1. Be inquisitive. One of the most enjoyable and helpful times in the practice of law is to talk over an issue or a sticky problem with another lawyer. It is amazing how fruitful a short discussion of ideas can be to give you assurance and confidence that you are on the right track. It also helps you avoid tunnel vision or a pitfall by missing an important point. Find a colleague where you work who will mentor you and who is willing to be your sounding board. This process is not confined to new lawyers. I still ask other attorneys in my firm for their input on a case, and I greatly appreciate their feedback and insights in working out a difficult issue. If you are in a solo practice or lack an internal mentor, take advantage of the mentoring program of the Indiana State Bar Association. Visit the ISBA website at www.inbar.org and select the Mentor Match option in the drop-down under ISBA Links. You will be glad you did.

2. Be prepared and be particular. “Winging it” in court, writing letters, drafting contracts, or taking depositions usually leads to trouble. Study your task and devote enough time to it to properly represent your client. Handle every matter entrusted to you with thoroughness and professional preparation. Sloppy work product with typing errors, spelling errors, grammatical mistakes, wrong facts or law, and poor appearance of the document will turn off judges, your clients, your assigning attorney, and your opposing party. Value your work product enough to proofread and cross-check again and again. If your task involves writing, remember the axiom of the late Paul H. Buchanan, judge of the Indiana Court of Appeals: “There is no such thing as good writing; there is only good re-writing.”
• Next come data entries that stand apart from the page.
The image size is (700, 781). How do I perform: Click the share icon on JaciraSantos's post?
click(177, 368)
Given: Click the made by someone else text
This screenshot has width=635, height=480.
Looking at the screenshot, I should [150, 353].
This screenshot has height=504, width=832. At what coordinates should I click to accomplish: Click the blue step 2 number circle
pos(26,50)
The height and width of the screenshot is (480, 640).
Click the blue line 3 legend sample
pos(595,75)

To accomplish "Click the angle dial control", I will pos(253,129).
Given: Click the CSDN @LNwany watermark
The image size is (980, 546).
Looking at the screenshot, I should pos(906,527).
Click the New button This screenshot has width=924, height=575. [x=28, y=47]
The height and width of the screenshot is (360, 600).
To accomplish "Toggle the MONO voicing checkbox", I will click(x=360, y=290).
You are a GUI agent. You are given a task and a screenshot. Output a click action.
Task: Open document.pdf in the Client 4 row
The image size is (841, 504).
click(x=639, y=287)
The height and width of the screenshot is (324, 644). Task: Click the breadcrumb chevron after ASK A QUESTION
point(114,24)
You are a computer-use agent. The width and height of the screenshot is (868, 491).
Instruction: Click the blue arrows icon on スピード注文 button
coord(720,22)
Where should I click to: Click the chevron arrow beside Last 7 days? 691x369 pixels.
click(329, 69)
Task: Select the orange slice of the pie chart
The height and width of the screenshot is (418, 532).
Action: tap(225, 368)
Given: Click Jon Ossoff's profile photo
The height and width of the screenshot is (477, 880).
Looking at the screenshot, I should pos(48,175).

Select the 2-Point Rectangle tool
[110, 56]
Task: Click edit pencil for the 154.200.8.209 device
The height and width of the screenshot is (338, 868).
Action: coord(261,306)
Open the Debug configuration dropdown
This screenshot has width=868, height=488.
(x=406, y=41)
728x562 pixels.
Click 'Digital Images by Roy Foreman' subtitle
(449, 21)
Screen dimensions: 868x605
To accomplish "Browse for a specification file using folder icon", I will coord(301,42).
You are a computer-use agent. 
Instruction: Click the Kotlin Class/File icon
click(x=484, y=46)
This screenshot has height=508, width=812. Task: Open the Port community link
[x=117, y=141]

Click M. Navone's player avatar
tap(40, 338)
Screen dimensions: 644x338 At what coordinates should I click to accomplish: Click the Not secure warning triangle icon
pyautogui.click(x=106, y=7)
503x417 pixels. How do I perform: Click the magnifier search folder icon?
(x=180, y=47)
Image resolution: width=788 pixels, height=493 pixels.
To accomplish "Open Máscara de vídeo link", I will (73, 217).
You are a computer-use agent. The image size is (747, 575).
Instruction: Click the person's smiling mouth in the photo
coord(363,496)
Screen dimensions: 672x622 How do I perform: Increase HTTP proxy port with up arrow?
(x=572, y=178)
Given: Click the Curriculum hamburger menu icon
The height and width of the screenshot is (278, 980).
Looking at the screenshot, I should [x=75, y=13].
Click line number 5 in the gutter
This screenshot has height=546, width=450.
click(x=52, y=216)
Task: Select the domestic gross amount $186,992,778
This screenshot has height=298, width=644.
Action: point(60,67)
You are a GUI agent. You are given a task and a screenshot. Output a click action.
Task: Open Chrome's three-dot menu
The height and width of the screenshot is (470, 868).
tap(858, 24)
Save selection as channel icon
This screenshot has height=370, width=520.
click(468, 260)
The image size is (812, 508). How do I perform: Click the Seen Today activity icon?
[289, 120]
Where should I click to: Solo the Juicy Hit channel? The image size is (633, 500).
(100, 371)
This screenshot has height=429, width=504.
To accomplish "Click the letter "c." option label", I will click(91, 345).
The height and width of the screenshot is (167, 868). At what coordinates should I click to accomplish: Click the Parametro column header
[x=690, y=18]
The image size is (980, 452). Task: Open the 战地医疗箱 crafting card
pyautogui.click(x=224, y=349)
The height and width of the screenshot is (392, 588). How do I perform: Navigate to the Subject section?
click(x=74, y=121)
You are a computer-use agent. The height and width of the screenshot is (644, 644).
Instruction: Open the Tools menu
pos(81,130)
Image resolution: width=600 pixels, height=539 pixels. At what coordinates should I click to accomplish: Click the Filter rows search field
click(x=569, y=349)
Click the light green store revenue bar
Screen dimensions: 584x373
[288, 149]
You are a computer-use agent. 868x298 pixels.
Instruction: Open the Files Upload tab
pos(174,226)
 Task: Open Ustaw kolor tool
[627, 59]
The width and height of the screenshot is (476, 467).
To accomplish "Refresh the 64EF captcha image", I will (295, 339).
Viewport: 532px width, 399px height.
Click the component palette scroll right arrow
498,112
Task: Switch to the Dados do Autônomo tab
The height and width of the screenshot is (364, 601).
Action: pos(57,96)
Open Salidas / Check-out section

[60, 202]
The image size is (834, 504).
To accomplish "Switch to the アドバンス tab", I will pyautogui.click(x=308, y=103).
3. Be proactive. Respond promptly to all inquiries whether they are from your clients, your partners, the court, or other lawyers. Ignoring inquiries or phone calls just makes matters worse. You are better off communicating that you have not finished a task or do not yet have an answer than keeping the other party guessing in the dark. Remember the advice your mother gave you to do the hard stuff first. Often, a new attorney’s nightmare is the case or assignment that has been sitting on the desk far too long. This sage advice from Warren Buffett is posted on my computer: “One’s objective should be to get it right, get it out, and get it over. You see, your problem won’t improve with age.”

4. Be actively involved in bar organizations and a charitable or community organization. One of the most rewarding and career-enhancing things you can do is to be an active member of bar organizations. In Indiana, we are fortunate to have strong bar organizations such as the Indianapolis Bar Association, your local county bar association, the Indiana State Bar Association, the Defense Trial Counsel of Indiana, and the Indiana Trial Lawyers Association. They have sections and committees in many specific areas of practice where you will meet and work with other attorneys in similar practices. In some committees, you will meet attorneys with different specialties that you might otherwise never have the opportunity to know. It doesn’t do you much good to be a member of these bars unless you are willing to devote time to committee and section work. That is where you meet people, establish lasting relationships, become known to other members of the bar and, as a consequence, enhance your reputation. If your time permits, try to be active in at least one community or charitable organization. You will provide a service to the public good as well as become acquainted with some amazing people in the process.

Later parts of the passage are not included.